The Eye Size of the Bluefin Killifish (Lucania goodei) Varies from Springs to Swamps

Variation in lighting environments creates different demands of visual systems for the successful detection and interpretation of visual signals. Eye size is a critical property of the visual system as it has strong effects on visual acuity and visual sensitivity. While many comparative studies have examined eye size across fishes that live in disparate lighting environments (i.e., caves versus surface habitats, mesopelagic versus pelagic depths, turbid versus clear water, diurnal versus nocturnal), fewer have investigated differences in eye size as a function of water clarity at the among-population level. Here, we compared relative eye size (eye size residuals on standard length) among wild-caught Bluefin Killifish (Lucania goodei) from tannin-stained swamps and clear springs across four drainages in Florida. We also performed a laboratory rearing experiment where we reared animals in clear and tea-stained water, which mimic spring and swamp conditions, to determine whether phenotypic plasticity as a function of lighting conditions influences relative eye size. Field caught animals varied greatly in relative eye size among populations, but there was no clear relationship with lighting environment. Fish from the two southern drainages (Everglades, Withlacootchee) had greater relative eye size than two northern drainages (Suwannee, North Florida). However, the results of our laboratory rearing experiment indicated that fish reared in clear water had slightly larger eyes compared to those in tea-stained water. While there are small effects of lighting environment on eye size, there are additional unknown genetic and environmental/ecological factors that influence adult eye size.

Source material =
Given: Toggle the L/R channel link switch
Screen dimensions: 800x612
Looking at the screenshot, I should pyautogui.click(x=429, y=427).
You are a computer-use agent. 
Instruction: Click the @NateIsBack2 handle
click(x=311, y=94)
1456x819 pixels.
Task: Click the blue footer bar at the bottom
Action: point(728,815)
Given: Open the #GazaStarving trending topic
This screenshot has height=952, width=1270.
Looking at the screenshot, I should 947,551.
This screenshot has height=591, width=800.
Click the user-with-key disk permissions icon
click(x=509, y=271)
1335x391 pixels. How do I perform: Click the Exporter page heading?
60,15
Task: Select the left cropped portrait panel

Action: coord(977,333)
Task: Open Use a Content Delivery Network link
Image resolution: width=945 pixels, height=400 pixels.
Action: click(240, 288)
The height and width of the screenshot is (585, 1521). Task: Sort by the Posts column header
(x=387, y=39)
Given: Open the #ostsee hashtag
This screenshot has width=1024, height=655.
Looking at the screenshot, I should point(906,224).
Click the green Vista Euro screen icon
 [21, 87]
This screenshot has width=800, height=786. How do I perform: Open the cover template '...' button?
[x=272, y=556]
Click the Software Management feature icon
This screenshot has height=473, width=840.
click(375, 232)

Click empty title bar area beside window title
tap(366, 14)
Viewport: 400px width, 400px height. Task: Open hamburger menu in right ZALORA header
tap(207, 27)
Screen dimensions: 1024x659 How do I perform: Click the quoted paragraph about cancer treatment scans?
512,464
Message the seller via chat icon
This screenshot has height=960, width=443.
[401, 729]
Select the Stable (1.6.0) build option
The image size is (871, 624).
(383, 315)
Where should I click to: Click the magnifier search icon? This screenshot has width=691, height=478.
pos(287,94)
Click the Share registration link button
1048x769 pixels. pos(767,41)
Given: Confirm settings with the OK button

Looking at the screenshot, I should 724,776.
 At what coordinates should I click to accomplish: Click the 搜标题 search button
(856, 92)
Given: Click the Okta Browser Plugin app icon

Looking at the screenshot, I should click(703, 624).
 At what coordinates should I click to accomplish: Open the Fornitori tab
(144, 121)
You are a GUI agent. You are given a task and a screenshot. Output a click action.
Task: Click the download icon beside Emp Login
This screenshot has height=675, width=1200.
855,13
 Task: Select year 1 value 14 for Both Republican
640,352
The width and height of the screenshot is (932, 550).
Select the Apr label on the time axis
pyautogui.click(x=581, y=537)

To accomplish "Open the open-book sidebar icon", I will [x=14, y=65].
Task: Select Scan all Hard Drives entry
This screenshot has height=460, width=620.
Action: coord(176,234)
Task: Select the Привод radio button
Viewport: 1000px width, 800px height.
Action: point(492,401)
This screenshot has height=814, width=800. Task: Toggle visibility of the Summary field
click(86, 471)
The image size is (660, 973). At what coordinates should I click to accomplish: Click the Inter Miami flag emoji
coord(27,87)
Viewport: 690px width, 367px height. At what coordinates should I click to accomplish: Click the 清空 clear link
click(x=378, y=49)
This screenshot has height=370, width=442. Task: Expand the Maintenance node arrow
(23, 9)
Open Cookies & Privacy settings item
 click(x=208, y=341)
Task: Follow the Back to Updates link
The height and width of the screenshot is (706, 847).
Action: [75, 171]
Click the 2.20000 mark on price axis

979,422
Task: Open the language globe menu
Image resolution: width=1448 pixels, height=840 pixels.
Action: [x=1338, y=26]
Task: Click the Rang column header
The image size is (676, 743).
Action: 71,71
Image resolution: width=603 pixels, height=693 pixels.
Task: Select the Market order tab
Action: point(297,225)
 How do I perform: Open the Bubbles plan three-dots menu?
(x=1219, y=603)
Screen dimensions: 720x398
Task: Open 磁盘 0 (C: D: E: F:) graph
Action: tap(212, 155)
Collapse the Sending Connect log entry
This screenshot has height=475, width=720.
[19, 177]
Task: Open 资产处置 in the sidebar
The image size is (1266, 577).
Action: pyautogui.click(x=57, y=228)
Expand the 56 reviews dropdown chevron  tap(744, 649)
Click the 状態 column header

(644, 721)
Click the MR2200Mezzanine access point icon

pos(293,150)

What you have to do =
Print the entire killifish eye-size abstract word for word.

Completed exercise =
The Eye Size of the Bluefin Killifish (Lucania goodei) Varies from Springs to Swamps

Variation in lighting environments creates different demands of visual systems for the successful detection and interpretation of visual signals. Eye size is a critical property of the visual system as it has strong effects on visual acuity and visual sensitivity. While many comparative studies have examined eye size across fishes that live in disparate lighting environments (i.e., caves versus surface habitats, mesopelagic versus pelagic depths, turbid versus clear water, diurnal versus nocturnal), fewer have investigated differences in eye size as a function of water clarity at the among-population level. Here, we compared relative eye size (eye size residuals on standard length) among wild-caught Bluefin Killifish (Lucania goodei) from tannin-stained swamps and clear springs across four drainages in Florida. We also performed a laboratory rearing experiment where we reared animals in clear and tea-stained water, which mimic spring and swamp conditions, to determine whether phenotypic plasticity as a function of lighting conditions influences relative eye size. Field caught animals varied greatly in relative eye size among populations, but there was no clear relationship with lighting environment. Fish from the two southern drainages (Everglades, Withlacootchee) had greater relative eye size than two northern drainages (Suwannee, North Florida). However, the results of our laboratory rearing experiment indicated that fish reared in clear water had slightly larger eyes compared to those in tea-stained water. While there are small effects of lighting environment on eye size, there are additional unknown genetic and environmental/ecological factors that influence adult eye size.